----- Information shown -----

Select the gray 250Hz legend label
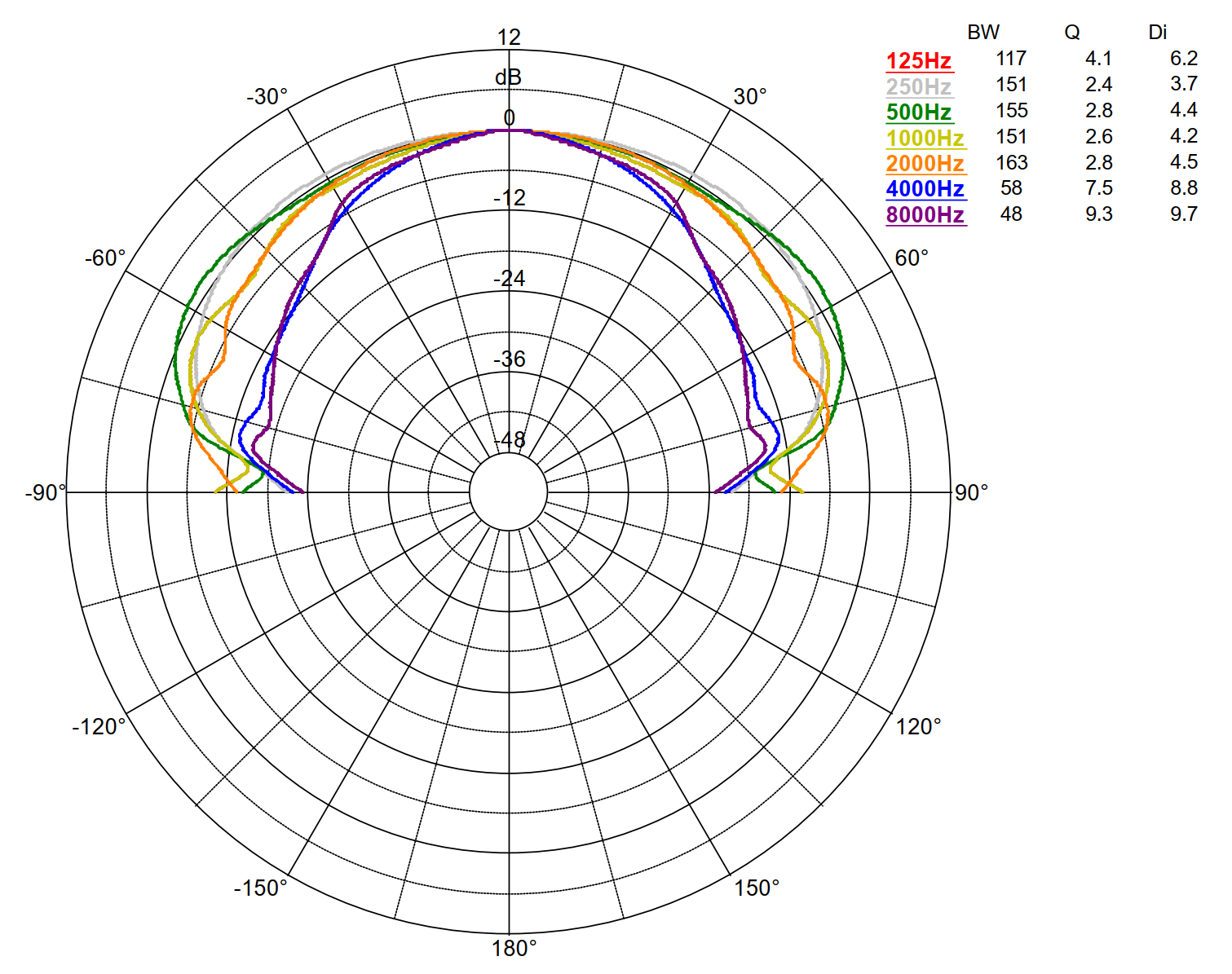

-----
----- Information shown -----

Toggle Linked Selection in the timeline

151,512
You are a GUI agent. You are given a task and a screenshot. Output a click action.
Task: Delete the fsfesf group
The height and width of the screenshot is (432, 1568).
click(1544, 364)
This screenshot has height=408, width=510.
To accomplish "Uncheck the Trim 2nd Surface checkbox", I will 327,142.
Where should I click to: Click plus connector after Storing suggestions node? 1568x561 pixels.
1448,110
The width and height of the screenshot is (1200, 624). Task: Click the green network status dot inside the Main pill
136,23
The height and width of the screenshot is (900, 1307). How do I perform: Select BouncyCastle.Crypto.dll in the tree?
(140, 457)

-----

Directions for this task —
Show each line from the records above that contains the string "width".

Solution to the problem —
The height and width of the screenshot is (432, 1568).
This screenshot has height=408, width=510.
The width and height of the screenshot is (1200, 624). Task: Click the green network status dot inside the Main pill
The height and width of the screenshot is (900, 1307). How do I perform: Select BouncyCastle.Crypto.dll in the tree?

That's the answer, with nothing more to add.